Providing Additional Low-Frequency Rejection with the MAX2659 GPS Low-Noise Amplifier (LNA)


This application note explains how to achieve additional immunity to GPS and cellular band signals when GPS is included in a wireless handset. Additional low-frequency rejection can be added to the design by altering the MAX2659 low-noise amplifier's (LNA) input match. The article explains how to adjust the LNA topology, and advises what performance tradeoffs to expect.

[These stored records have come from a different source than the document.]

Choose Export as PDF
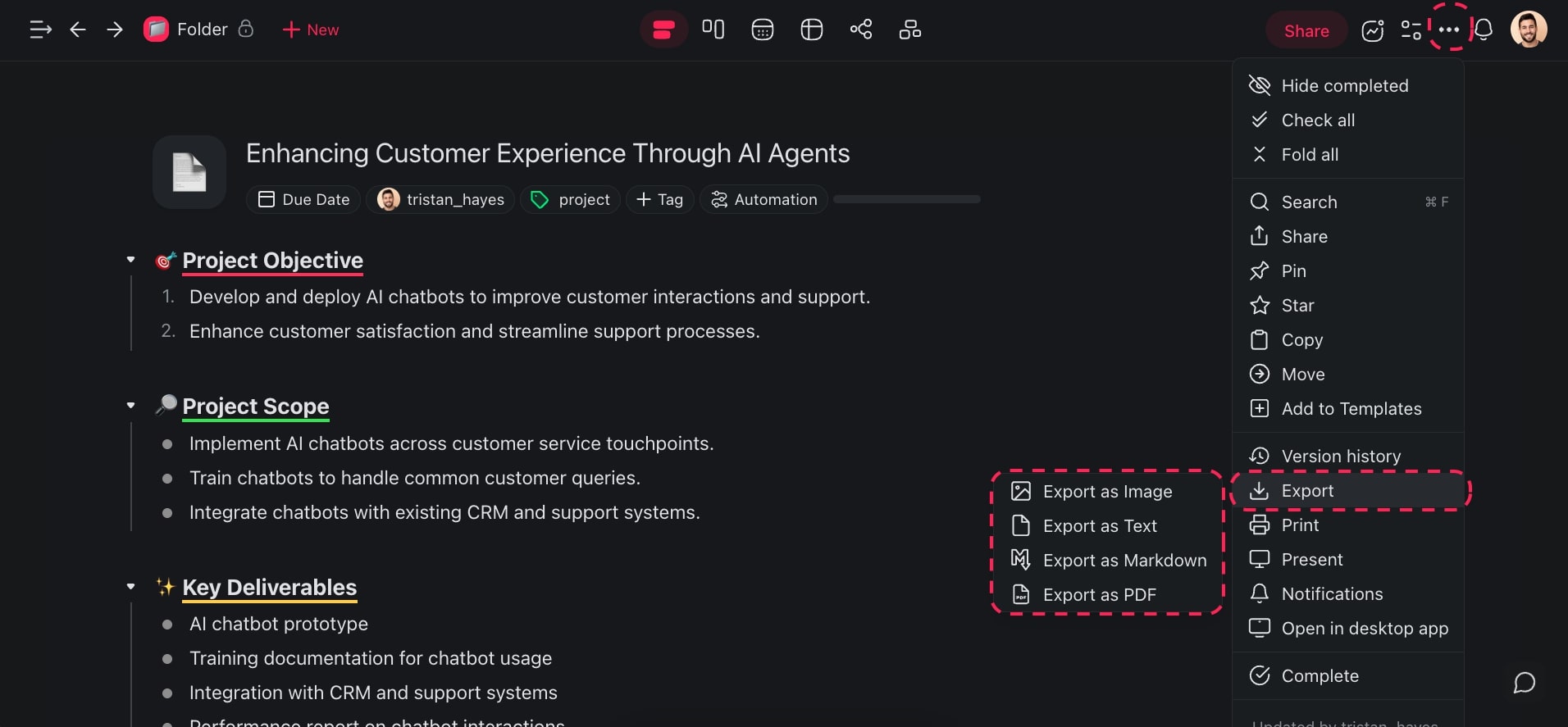1568x727 pixels. (x=1098, y=595)
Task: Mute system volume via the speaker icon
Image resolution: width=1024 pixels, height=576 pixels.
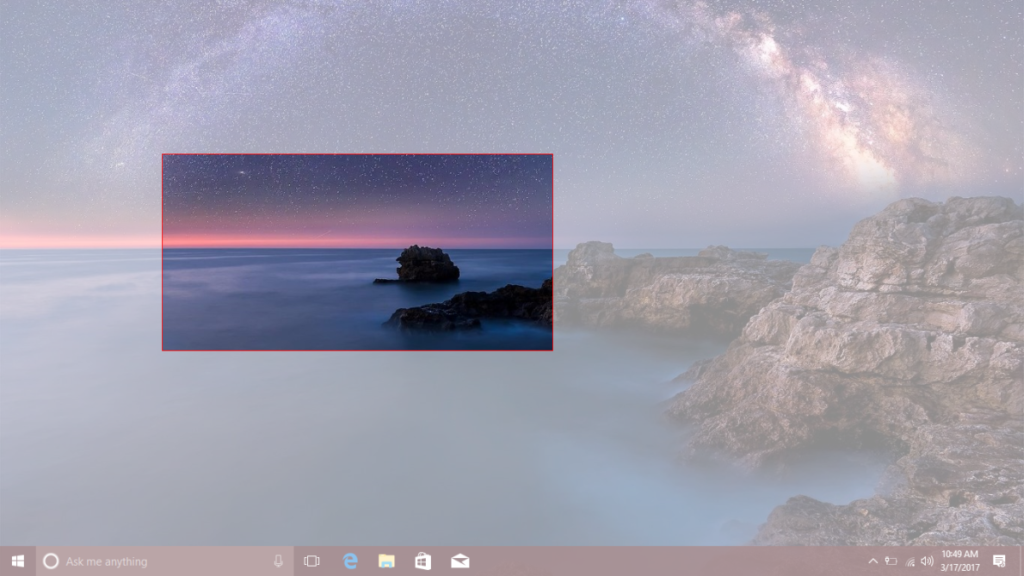Action: (x=927, y=561)
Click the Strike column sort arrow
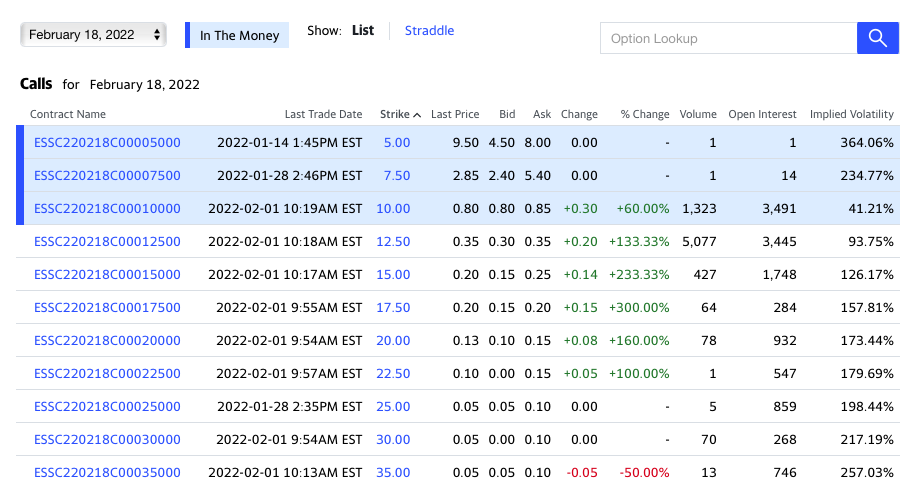The width and height of the screenshot is (919, 503). pos(417,115)
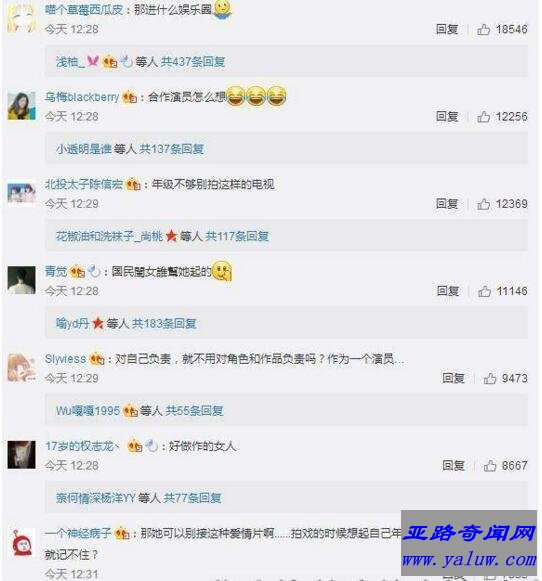Reply to the 18546-likes comment
Viewport: 542px width, 581px height.
click(x=447, y=29)
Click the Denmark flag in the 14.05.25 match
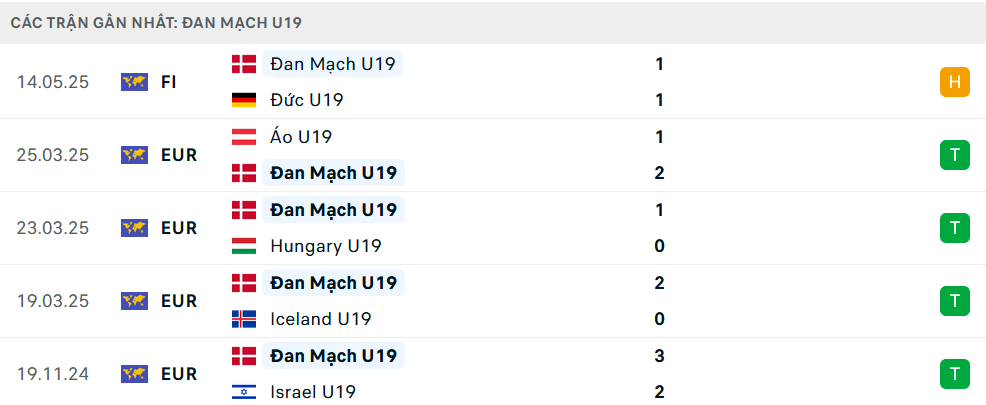 click(x=244, y=64)
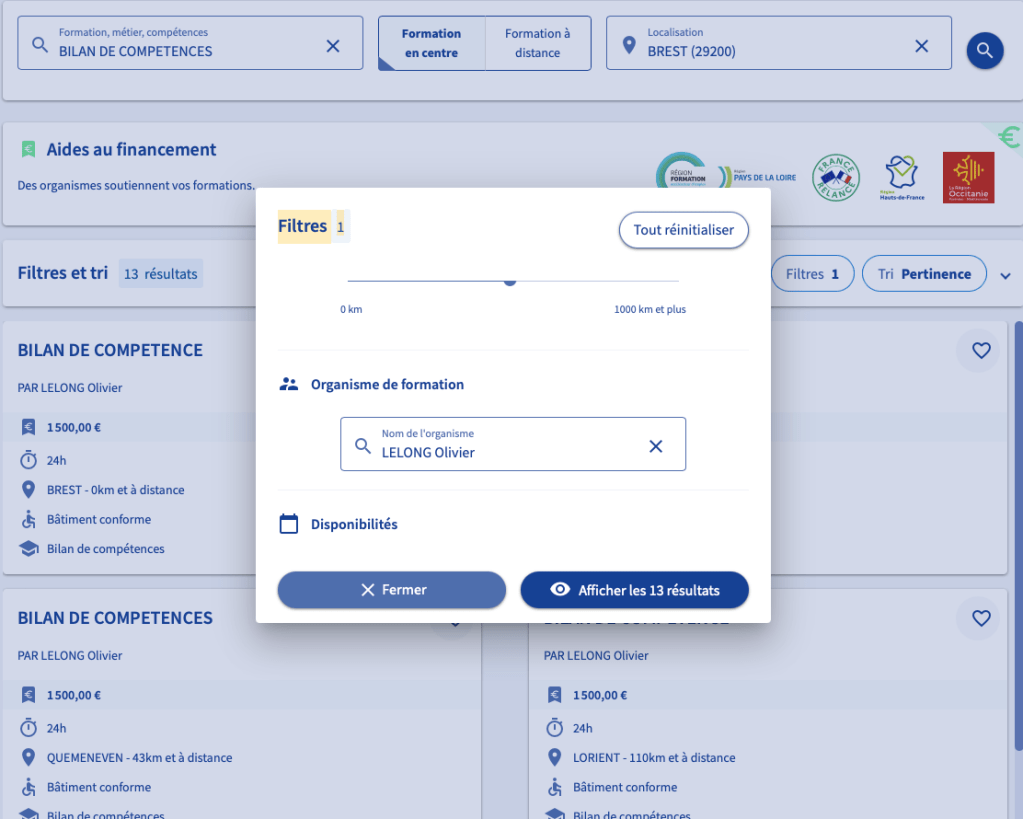
Task: Switch to Formation à distance
Action: point(538,43)
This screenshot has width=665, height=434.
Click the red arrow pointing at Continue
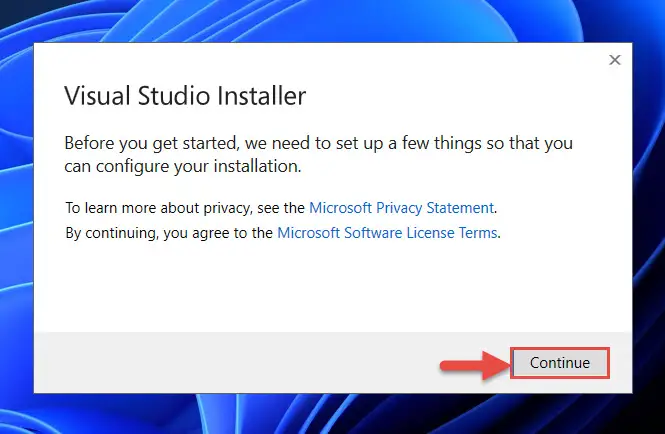(x=474, y=365)
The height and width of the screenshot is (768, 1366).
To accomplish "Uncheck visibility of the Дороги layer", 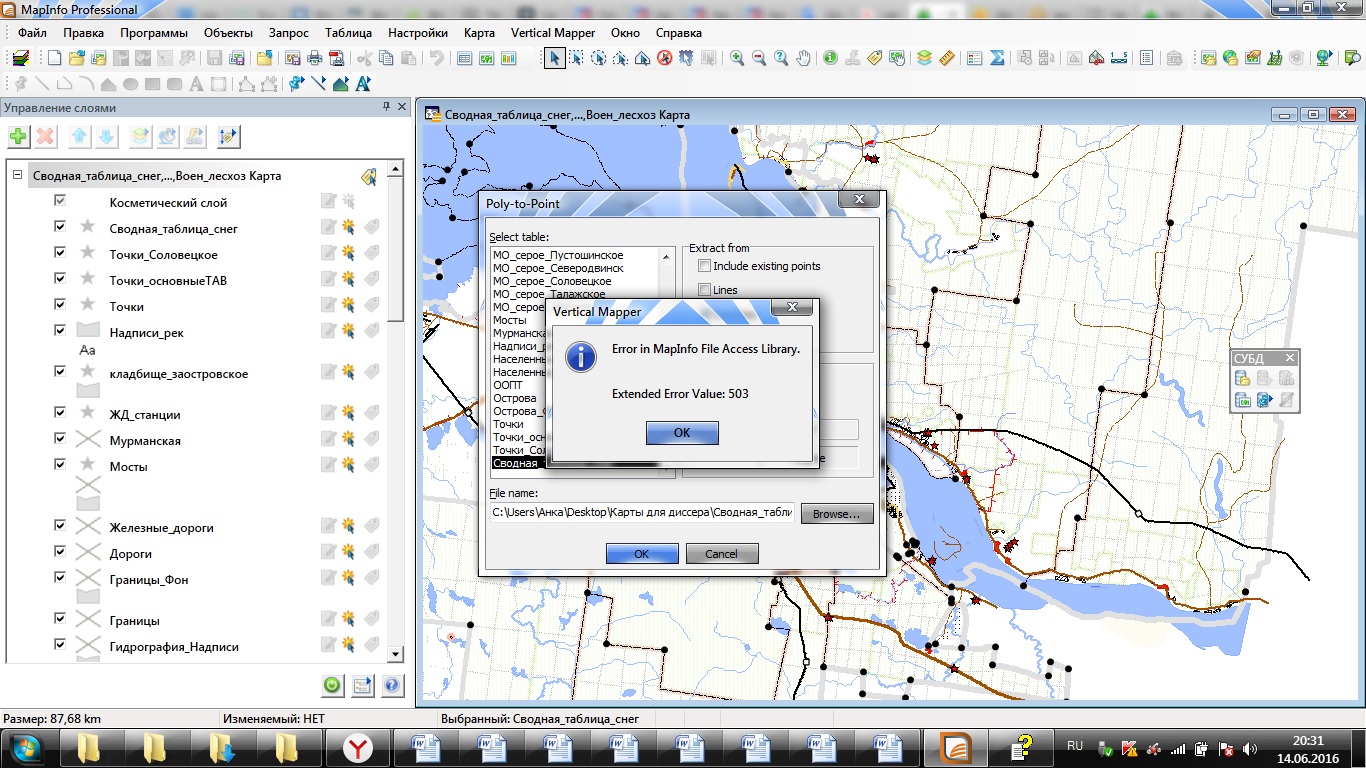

GPS receivers are increasingly included in wireless handsets. This colocation with the handset's transmitter can present a strong jamming signal at the LNA input in the GPS path. It is possible to achieve additional immunity to GSM and cellular band signals, if the MAX2659 low-noise amplifier (LNA) is used in the design. One simply needs to alter the LNA's input match from the standard match referenced in the data sheet. By adding one additional component, the input match can be changed from a lowpass topology to a highpass topology to knock down the GSM or cellular signals. The extra low-band rejection provided by the new match comes at a tradeoff of gain and noise figure.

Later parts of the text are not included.